- RECORDS FOR THIS EXERCISE:

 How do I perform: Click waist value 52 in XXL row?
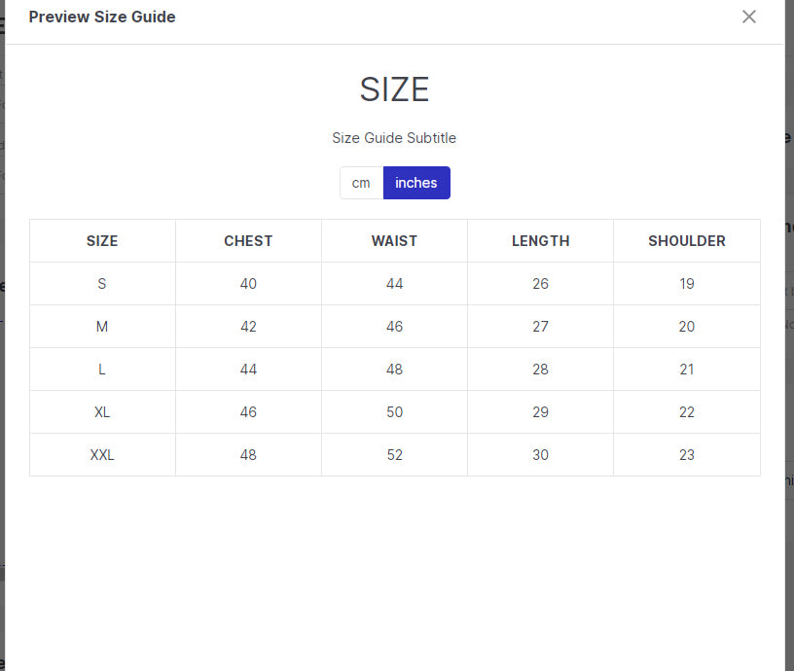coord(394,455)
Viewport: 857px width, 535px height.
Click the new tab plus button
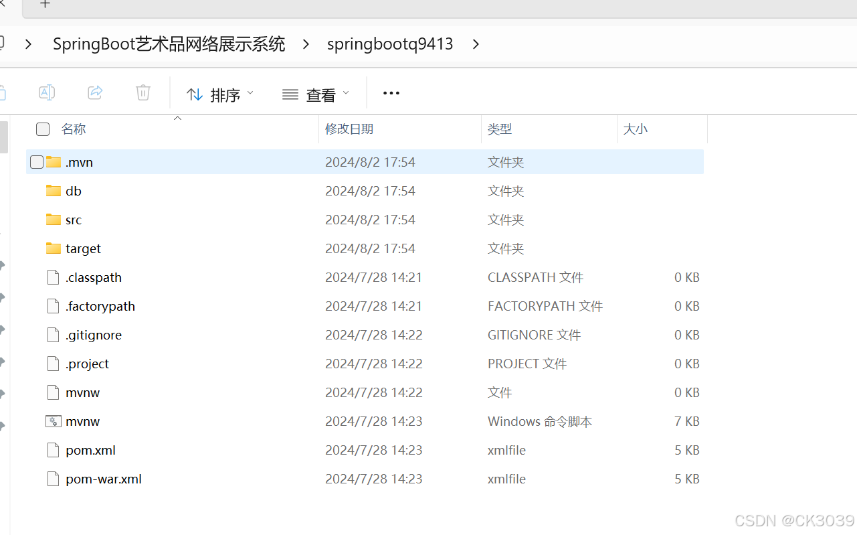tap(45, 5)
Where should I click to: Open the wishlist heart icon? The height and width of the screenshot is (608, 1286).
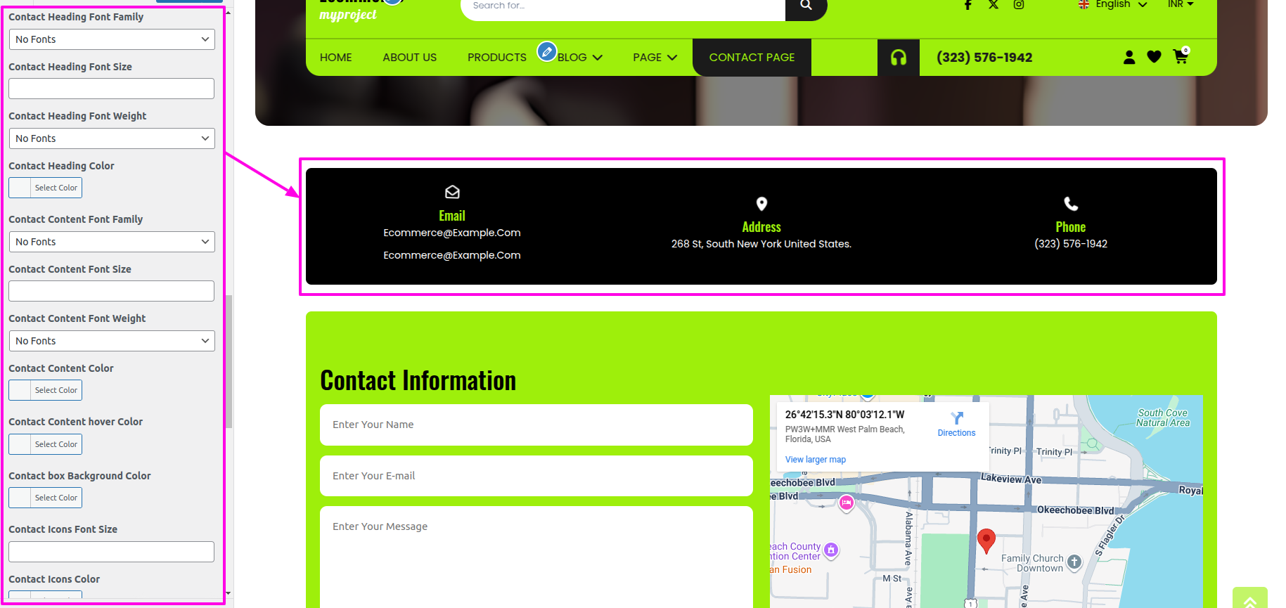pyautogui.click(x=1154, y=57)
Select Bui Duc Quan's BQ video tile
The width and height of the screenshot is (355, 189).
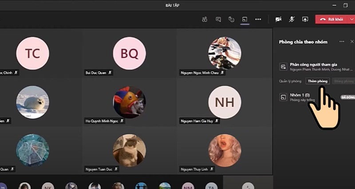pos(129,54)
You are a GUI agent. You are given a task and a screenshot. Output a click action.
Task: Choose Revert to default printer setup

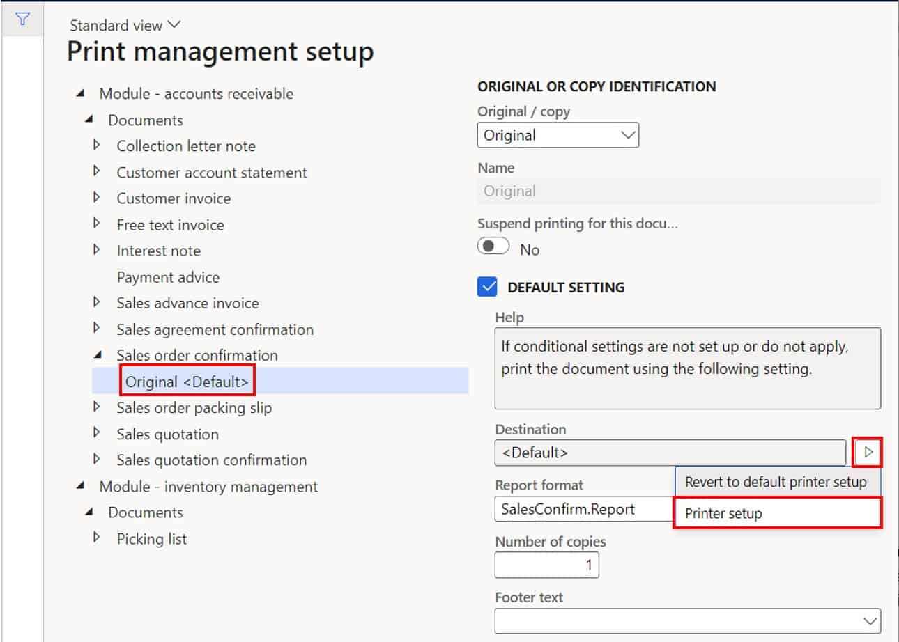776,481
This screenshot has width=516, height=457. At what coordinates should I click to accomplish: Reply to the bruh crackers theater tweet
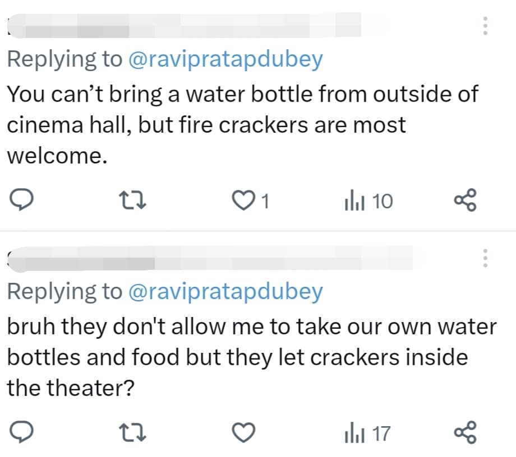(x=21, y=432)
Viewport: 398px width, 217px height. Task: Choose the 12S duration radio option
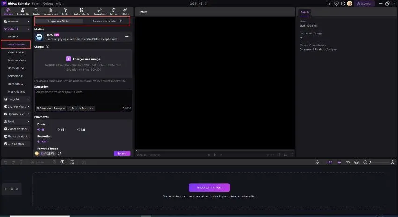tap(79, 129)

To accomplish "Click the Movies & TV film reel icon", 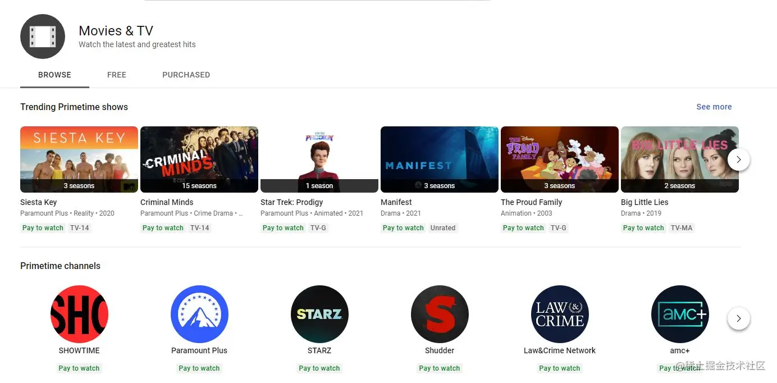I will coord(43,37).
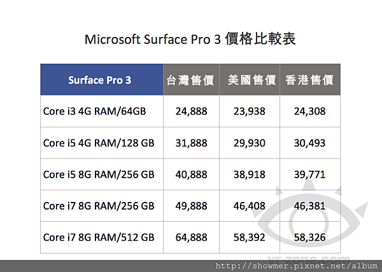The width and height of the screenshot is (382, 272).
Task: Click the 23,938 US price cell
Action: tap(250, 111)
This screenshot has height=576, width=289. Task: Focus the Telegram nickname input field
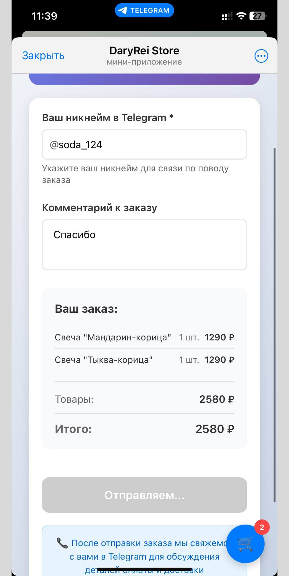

- TRY IT:
Pictures stay out. Print the data exactly, from its first line through the line containing "Select Bui Duc Quan's BQ video tile".

- EXPECTED ANSWER:
 How do I perform: Click waist value 52 in XXL row?
coord(394,455)
Viewport: 857px width, 535px height.
Click the new tab plus button
tap(45, 5)
Where should I click to: Open the wishlist heart icon? The height and width of the screenshot is (608, 1286).
pyautogui.click(x=1154, y=57)
Select Bui Duc Quan's BQ video tile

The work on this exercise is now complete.